##### Given information
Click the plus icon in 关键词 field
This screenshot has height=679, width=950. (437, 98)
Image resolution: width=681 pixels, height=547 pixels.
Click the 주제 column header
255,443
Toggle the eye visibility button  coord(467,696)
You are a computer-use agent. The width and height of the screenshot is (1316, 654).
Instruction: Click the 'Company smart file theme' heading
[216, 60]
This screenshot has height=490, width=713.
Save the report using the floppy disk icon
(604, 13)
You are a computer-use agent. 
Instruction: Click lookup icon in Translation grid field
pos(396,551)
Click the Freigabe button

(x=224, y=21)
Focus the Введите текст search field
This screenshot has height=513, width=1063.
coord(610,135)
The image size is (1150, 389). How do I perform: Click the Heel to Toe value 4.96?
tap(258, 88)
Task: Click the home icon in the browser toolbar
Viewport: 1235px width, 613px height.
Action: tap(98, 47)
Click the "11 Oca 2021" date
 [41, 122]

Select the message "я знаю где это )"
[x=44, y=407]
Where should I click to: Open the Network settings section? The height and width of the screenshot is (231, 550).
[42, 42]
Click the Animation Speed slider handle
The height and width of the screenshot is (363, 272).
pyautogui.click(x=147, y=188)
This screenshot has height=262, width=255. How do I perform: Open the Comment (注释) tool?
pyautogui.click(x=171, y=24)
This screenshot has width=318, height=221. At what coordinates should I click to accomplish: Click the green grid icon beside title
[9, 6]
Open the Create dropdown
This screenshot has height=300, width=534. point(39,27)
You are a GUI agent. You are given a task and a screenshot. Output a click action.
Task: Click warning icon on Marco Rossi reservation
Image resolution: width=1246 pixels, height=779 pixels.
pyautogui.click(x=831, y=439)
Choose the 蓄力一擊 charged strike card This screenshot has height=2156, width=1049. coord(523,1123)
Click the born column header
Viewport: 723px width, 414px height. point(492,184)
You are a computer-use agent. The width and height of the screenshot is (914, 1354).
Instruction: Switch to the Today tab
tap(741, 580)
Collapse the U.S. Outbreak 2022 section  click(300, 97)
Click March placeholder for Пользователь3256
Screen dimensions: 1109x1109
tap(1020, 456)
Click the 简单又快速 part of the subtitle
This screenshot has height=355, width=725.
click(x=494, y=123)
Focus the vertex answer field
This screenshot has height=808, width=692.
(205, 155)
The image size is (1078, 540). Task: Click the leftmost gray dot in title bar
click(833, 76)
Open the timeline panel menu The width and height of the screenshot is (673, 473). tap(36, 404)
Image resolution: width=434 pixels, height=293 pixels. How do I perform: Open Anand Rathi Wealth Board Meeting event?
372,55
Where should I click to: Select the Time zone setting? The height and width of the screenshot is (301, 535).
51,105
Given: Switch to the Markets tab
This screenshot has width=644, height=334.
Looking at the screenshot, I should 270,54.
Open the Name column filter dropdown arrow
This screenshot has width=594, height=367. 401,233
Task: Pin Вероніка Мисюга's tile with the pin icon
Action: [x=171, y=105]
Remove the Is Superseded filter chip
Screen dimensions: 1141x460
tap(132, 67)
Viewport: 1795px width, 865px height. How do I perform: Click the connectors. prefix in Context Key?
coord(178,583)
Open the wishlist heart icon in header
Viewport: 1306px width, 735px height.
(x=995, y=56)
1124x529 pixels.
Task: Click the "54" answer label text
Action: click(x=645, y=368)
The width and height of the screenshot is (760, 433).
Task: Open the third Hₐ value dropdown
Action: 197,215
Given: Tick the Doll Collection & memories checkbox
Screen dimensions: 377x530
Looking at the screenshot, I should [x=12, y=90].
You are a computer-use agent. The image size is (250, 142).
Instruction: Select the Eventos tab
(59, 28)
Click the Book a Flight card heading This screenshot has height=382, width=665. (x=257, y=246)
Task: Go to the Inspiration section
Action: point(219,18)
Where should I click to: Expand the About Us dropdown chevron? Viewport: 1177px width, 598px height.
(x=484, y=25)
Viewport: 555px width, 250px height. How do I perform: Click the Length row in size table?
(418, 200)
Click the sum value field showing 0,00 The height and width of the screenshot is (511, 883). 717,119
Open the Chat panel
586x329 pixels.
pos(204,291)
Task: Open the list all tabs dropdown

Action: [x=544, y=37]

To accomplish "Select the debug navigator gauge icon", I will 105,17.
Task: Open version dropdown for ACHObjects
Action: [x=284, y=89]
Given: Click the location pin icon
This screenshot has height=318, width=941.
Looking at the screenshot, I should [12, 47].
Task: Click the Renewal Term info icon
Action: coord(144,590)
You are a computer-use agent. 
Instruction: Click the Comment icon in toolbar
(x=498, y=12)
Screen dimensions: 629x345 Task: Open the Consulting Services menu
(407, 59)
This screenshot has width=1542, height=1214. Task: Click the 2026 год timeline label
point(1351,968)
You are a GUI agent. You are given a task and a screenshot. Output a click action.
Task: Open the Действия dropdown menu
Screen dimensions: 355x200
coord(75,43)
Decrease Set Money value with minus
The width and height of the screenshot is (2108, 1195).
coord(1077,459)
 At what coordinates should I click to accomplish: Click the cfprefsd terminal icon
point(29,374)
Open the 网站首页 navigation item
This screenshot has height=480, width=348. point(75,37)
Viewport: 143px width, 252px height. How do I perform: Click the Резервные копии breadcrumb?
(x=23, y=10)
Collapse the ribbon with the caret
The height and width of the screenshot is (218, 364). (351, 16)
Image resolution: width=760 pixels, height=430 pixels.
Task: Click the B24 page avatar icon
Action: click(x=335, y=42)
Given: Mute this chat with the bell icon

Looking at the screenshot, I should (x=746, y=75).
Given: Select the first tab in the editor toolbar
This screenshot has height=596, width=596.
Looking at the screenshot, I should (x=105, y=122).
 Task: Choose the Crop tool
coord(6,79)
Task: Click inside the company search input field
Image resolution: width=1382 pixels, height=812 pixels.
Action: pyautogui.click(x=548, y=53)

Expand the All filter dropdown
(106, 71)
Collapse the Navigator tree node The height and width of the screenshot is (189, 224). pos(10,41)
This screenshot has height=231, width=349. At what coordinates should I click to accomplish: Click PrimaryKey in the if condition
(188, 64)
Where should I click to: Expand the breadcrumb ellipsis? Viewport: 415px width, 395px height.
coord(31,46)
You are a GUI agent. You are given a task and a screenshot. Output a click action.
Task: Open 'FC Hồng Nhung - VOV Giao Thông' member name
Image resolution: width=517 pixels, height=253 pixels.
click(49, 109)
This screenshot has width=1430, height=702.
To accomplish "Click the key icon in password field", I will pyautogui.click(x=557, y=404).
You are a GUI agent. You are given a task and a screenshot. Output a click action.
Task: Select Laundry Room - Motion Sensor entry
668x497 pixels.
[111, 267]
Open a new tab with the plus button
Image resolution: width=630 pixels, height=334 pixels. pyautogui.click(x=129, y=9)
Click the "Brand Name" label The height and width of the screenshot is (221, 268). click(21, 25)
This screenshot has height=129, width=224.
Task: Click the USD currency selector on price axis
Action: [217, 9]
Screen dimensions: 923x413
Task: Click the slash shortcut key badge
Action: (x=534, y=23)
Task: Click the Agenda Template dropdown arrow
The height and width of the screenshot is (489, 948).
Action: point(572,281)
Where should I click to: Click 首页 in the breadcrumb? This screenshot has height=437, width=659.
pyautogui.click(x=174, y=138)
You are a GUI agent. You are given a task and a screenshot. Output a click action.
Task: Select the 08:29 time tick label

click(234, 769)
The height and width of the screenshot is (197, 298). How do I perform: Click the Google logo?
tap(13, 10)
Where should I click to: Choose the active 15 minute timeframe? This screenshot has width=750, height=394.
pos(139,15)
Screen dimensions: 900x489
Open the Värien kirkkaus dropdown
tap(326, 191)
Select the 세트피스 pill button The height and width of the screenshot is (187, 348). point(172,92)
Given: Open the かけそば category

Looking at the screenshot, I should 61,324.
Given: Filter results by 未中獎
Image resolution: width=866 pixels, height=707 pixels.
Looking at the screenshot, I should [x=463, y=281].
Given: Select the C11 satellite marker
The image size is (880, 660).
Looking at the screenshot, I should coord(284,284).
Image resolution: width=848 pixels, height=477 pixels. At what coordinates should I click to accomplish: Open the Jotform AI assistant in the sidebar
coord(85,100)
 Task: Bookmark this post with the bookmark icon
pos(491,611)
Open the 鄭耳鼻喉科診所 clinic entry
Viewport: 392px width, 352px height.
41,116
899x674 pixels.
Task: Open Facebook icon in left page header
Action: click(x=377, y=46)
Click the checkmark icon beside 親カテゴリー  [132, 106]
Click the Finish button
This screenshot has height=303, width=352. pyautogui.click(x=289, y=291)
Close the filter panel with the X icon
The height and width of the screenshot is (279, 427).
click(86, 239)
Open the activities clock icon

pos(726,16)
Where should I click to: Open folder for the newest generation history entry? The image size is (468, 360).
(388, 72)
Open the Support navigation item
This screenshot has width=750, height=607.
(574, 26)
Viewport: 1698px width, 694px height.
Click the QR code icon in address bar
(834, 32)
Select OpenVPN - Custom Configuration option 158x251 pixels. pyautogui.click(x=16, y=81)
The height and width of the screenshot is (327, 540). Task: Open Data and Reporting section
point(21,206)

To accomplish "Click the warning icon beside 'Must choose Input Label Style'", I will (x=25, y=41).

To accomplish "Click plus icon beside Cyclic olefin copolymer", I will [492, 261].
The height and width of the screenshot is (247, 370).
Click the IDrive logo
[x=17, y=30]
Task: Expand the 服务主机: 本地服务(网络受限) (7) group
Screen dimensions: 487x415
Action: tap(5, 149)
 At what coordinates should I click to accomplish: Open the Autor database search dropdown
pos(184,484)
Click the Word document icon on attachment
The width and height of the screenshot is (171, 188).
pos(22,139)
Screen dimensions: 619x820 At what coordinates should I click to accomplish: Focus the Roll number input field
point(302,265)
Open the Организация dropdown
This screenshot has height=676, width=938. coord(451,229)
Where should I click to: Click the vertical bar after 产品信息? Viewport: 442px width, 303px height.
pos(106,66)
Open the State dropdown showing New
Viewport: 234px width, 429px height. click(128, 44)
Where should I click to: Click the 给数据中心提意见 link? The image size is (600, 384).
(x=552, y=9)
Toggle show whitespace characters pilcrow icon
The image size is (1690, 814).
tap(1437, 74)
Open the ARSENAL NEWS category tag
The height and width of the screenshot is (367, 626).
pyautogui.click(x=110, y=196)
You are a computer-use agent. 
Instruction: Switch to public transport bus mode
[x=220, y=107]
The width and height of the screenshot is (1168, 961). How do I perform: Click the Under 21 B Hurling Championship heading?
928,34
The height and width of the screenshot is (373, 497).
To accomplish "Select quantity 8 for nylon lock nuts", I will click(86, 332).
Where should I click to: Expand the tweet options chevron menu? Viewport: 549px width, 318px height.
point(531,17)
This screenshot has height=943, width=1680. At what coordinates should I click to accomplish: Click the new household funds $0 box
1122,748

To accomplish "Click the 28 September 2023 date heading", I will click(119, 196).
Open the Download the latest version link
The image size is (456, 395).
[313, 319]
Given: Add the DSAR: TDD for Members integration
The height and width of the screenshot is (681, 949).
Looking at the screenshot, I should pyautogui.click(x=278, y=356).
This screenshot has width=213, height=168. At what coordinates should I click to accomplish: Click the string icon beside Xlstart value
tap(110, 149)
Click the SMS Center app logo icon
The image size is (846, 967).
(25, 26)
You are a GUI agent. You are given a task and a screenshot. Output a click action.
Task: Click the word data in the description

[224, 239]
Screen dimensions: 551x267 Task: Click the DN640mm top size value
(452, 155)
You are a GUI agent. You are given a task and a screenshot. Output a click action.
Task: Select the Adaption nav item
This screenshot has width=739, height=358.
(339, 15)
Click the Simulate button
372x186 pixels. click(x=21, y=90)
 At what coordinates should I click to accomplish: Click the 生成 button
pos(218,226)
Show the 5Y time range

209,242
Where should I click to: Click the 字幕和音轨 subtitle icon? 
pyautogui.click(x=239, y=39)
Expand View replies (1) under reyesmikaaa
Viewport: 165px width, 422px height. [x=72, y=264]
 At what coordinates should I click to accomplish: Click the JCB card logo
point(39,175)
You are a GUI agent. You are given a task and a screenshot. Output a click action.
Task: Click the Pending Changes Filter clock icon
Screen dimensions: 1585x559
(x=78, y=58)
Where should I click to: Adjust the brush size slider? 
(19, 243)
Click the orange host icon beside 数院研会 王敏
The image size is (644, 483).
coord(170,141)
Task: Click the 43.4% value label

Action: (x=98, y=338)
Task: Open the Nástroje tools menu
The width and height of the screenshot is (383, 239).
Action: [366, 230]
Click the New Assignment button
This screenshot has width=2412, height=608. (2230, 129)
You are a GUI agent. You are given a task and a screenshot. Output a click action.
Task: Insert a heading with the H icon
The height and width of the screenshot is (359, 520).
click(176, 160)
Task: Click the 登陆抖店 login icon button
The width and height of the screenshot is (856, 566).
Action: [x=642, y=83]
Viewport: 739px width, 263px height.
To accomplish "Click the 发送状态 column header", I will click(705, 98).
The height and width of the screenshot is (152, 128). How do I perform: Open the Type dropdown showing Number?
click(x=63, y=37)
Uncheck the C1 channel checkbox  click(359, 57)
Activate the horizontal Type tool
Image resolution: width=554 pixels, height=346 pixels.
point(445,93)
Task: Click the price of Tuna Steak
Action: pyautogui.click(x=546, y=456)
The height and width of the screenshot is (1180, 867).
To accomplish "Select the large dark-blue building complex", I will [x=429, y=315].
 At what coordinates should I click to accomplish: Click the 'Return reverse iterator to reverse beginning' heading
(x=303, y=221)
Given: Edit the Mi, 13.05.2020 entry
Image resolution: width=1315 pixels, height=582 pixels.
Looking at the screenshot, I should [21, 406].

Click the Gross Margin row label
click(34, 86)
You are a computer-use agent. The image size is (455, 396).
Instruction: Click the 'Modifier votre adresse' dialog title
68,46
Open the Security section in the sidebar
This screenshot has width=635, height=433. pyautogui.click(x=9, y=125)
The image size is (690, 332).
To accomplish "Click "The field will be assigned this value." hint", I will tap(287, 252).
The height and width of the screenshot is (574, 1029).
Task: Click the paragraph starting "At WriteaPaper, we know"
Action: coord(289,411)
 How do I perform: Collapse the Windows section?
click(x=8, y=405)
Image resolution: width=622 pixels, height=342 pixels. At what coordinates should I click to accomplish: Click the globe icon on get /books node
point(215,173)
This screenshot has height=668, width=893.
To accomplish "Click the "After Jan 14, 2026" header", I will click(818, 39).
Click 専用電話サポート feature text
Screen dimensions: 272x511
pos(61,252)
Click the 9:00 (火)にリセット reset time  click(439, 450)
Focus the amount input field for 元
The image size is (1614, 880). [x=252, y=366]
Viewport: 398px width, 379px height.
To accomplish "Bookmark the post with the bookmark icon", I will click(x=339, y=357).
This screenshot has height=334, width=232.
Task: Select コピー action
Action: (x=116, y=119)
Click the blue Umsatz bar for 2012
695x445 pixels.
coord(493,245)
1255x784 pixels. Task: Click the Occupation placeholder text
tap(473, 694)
##########
Reproduce, character for character, only the lines of the preceding data that start at the line with "The height and width of the screenshot is (359, 520)." and end at the line with "Viewport: 398px width, 379px height.", both included.

The height and width of the screenshot is (359, 520).
click(176, 160)
Task: Click the 登陆抖店 login icon button
The width and height of the screenshot is (856, 566).
Action: [x=642, y=83]
Viewport: 739px width, 263px height.
To accomplish "Click the 发送状态 column header", I will click(705, 98).
The height and width of the screenshot is (152, 128). How do I perform: Open the Type dropdown showing Number?
click(x=63, y=37)
Uncheck the C1 channel checkbox  click(359, 57)
Activate the horizontal Type tool
Image resolution: width=554 pixels, height=346 pixels.
point(445,93)
Task: Click the price of Tuna Steak
Action: pyautogui.click(x=546, y=456)
The height and width of the screenshot is (1180, 867).
To accomplish "Select the large dark-blue building complex", I will [x=429, y=315].
 At what coordinates should I click to accomplish: Click the 'Return reverse iterator to reverse beginning' heading
(x=303, y=221)
Given: Edit the Mi, 13.05.2020 entry
Image resolution: width=1315 pixels, height=582 pixels.
Looking at the screenshot, I should [21, 406].

Click the Gross Margin row label
click(34, 86)
You are a computer-use agent. The image size is (455, 396).
Instruction: Click the 'Modifier votre adresse' dialog title
68,46
Open the Security section in the sidebar
This screenshot has width=635, height=433. pyautogui.click(x=9, y=125)
The image size is (690, 332).
To accomplish "Click "The field will be assigned this value." hint", I will tap(287, 252).
The height and width of the screenshot is (574, 1029).
Task: Click the paragraph starting "At WriteaPaper, we know"
Action: coord(289,411)
 How do I perform: Collapse the Windows section?
click(x=8, y=405)
Image resolution: width=622 pixels, height=342 pixels. At what coordinates should I click to accomplish: Click the globe icon on get /books node
point(215,173)
This screenshot has height=668, width=893.
To accomplish "Click the "After Jan 14, 2026" header", I will click(818, 39).
Click 専用電話サポート feature text
Screen dimensions: 272x511
pos(61,252)
Click the 9:00 (火)にリセット reset time  click(439, 450)
Focus the amount input field for 元
The image size is (1614, 880). [x=252, y=366]
Viewport: 398px width, 379px height.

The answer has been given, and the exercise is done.